The scale of the deficit at the Social Housing Pension Scheme means tough choices will have to be made
Who will pick up the bill?
Although it was expected, the news that the Social Housing Pension Scheme is now facing a deficit in excess of £1 billion presents some worrying questions for the 64,000 housing professionals who are members. The Pensions Trust, which manages the £2.2 billion SHPS, has already laid out a £413 million plan to tackle this, but its 22,678 active members who are still paying into the scheme will want to know how hard this will hit their pockets at a time when many are already facing pay freezes.
The answer lies with the finance directors of the 700 member organisations and here is what will influence their decision. First, what is the burden of additional contribution which the Pensions Trust will assign to individual member organisations? The Pensions Trust has already said an additional £30.6 million will be required annually from members over the next 13-and-a-half years, but will not decide until 31 July who will pay what.
Second, once finance directors know the size of the blow, they will have to decide how to distribute the pain. Traditionally housing associations have shared the burden of any increased pension contributions with their staff who are scheme members. This time landlords are likely to take into account whether or not staff have received recent pay increases. If yes, expect the pain to be shared or even passed on entirely. If no, then landlords may view this as a chance to reward their teams.
Third, should landlords continue to offer full access to SHPS or should they restrict it? Many are taking the view that they can no longer offer full access to the more lucrative elements of the scheme to new entrants.
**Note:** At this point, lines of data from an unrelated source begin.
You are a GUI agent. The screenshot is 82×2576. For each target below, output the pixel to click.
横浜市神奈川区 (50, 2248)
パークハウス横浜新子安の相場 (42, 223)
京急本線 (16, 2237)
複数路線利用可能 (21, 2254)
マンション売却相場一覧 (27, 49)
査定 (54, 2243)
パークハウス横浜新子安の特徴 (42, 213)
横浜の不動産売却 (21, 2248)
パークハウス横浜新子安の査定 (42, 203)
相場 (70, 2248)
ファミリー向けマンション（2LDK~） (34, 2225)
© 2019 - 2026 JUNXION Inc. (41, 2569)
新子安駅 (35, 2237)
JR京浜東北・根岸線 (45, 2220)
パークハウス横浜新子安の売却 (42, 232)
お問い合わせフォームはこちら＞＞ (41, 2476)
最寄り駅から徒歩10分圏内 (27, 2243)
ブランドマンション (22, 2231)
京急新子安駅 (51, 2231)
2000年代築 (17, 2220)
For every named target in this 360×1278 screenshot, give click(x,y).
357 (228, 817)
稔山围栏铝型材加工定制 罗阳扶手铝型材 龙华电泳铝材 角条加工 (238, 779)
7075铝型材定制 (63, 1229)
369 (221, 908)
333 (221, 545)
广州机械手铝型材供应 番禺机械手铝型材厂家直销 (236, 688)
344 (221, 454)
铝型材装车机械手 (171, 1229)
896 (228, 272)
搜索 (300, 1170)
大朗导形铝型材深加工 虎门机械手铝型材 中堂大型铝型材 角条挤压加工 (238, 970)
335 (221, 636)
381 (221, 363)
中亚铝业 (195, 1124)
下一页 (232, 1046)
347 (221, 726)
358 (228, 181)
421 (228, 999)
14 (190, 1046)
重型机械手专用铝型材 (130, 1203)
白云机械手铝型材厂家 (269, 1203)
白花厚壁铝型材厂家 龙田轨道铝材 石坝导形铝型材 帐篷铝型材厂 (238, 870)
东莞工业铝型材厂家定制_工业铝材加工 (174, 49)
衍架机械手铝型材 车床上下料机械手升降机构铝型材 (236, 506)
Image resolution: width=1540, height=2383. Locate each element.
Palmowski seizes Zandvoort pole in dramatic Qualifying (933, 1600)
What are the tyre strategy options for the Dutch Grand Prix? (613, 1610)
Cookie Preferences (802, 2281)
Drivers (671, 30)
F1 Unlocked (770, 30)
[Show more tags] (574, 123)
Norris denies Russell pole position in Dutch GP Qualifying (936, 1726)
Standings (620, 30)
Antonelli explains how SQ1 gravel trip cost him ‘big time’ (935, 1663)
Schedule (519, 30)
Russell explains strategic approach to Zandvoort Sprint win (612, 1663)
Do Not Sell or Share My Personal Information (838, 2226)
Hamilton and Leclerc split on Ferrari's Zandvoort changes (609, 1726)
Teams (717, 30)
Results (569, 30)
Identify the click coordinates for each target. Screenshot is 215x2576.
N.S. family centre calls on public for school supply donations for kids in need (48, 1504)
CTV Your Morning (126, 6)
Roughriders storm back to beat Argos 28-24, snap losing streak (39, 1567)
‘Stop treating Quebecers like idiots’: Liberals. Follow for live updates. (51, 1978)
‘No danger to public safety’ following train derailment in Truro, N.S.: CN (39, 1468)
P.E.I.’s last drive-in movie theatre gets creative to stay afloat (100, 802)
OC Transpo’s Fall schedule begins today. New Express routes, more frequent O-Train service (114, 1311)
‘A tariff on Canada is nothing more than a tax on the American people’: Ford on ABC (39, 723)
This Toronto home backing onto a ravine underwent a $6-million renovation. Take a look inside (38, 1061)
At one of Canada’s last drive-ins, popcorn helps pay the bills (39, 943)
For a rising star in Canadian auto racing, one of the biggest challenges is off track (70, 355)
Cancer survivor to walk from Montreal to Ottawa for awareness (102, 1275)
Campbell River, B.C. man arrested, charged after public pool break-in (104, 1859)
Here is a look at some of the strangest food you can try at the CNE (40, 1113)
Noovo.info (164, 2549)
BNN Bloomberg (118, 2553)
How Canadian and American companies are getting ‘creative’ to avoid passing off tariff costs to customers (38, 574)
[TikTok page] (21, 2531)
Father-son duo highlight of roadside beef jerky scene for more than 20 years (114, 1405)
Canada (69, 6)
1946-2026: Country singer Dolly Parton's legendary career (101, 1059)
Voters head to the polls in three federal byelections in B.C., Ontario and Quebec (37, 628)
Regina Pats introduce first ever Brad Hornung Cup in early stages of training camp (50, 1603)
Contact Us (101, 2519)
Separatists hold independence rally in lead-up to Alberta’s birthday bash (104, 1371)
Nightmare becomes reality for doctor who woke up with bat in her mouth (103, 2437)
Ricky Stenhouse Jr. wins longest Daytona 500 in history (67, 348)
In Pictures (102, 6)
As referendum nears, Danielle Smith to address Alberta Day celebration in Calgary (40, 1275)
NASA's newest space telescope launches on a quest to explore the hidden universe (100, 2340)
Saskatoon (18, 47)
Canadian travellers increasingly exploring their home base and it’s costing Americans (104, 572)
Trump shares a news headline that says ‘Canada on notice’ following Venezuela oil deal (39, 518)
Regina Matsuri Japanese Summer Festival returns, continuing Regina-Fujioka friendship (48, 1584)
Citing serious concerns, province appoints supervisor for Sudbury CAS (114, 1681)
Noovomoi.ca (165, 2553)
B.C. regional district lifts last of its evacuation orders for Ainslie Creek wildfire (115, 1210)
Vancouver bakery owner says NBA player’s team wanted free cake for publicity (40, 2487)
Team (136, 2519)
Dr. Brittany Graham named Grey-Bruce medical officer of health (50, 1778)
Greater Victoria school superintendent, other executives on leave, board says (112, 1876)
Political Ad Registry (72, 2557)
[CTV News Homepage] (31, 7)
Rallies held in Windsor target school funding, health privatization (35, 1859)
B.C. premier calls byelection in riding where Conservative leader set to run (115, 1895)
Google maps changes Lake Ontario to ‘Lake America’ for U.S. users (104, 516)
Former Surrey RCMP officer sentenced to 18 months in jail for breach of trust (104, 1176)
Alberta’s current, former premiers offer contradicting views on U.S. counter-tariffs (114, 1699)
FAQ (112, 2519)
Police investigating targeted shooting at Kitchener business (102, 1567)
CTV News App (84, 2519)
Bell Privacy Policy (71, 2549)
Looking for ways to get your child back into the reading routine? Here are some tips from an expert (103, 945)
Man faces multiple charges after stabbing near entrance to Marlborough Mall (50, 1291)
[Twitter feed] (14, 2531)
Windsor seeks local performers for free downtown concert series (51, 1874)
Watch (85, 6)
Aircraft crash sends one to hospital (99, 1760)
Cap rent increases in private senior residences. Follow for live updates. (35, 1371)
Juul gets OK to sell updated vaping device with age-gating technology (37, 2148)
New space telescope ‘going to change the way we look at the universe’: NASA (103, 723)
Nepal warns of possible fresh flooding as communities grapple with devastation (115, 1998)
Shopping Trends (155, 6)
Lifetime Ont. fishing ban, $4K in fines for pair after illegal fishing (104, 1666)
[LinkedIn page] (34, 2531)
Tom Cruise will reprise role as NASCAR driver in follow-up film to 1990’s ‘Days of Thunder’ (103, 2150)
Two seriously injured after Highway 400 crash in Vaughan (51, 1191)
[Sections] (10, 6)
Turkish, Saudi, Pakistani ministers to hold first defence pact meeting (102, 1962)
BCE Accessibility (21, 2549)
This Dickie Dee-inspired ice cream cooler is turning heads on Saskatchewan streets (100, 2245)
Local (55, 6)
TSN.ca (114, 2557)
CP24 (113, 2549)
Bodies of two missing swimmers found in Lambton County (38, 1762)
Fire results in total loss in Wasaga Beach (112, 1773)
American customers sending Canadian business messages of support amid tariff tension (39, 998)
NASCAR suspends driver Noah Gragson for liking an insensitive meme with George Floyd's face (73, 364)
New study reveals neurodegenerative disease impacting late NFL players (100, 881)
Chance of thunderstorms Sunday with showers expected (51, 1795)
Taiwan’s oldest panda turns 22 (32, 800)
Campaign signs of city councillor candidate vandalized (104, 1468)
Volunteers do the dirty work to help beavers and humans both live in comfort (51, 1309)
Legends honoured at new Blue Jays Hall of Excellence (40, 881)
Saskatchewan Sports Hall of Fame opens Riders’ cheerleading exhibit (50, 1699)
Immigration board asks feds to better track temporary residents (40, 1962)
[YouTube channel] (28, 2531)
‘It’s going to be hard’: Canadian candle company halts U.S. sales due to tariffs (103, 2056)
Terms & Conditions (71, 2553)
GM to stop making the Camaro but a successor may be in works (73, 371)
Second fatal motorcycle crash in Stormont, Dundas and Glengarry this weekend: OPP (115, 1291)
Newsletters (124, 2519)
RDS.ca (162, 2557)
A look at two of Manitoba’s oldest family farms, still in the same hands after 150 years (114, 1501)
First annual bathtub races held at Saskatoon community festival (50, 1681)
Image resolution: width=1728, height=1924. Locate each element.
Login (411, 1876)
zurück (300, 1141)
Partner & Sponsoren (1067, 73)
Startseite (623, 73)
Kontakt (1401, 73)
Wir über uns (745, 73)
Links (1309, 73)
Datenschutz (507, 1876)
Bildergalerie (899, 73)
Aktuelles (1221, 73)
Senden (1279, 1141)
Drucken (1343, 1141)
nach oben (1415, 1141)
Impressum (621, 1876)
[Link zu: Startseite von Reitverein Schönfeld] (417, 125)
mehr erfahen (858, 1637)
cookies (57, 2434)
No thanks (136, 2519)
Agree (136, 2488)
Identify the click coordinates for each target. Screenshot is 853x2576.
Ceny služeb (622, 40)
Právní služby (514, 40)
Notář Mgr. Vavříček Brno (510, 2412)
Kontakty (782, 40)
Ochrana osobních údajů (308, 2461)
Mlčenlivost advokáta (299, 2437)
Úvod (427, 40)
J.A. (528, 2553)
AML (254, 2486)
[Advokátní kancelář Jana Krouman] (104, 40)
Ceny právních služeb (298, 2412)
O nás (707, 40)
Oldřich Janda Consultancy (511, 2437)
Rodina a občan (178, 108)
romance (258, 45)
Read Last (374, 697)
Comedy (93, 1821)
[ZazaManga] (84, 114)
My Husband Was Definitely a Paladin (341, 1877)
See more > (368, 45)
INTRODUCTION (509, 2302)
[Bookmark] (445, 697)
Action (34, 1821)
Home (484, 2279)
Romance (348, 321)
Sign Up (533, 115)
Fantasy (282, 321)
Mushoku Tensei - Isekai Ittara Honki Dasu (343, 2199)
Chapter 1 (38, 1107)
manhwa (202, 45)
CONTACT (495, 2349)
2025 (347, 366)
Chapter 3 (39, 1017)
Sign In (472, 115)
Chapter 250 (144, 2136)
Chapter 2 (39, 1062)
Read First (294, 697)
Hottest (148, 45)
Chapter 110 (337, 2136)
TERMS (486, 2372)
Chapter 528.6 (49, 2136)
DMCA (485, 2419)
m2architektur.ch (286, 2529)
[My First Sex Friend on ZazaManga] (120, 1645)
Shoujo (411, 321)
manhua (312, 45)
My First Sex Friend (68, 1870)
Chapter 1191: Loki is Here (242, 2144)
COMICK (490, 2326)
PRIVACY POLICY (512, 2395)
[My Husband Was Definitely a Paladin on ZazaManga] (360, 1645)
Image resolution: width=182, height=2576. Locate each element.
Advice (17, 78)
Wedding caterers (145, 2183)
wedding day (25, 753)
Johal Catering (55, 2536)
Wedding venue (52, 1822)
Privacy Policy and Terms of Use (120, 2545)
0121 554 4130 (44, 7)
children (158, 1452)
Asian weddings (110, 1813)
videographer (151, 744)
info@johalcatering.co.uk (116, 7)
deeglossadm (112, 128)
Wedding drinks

This is unfortunate, but a pragmatic step.
Some may not have a choice, however, as the Pensions Trust is assessing the ability of members to pay higher contributions. Those employers deemed a high risk as a result will be forced to close more generous aspects of the scheme to new members.
Finally, finance directors must scrutinise the performance of the Pensions Trust in managing the SHPS far more closely. It is in no one’s interests for the scheme to fail with an exodus of members, but those members need to be reassured that investment decisions are being taken to ensure further dramatic deficit growth is avoided.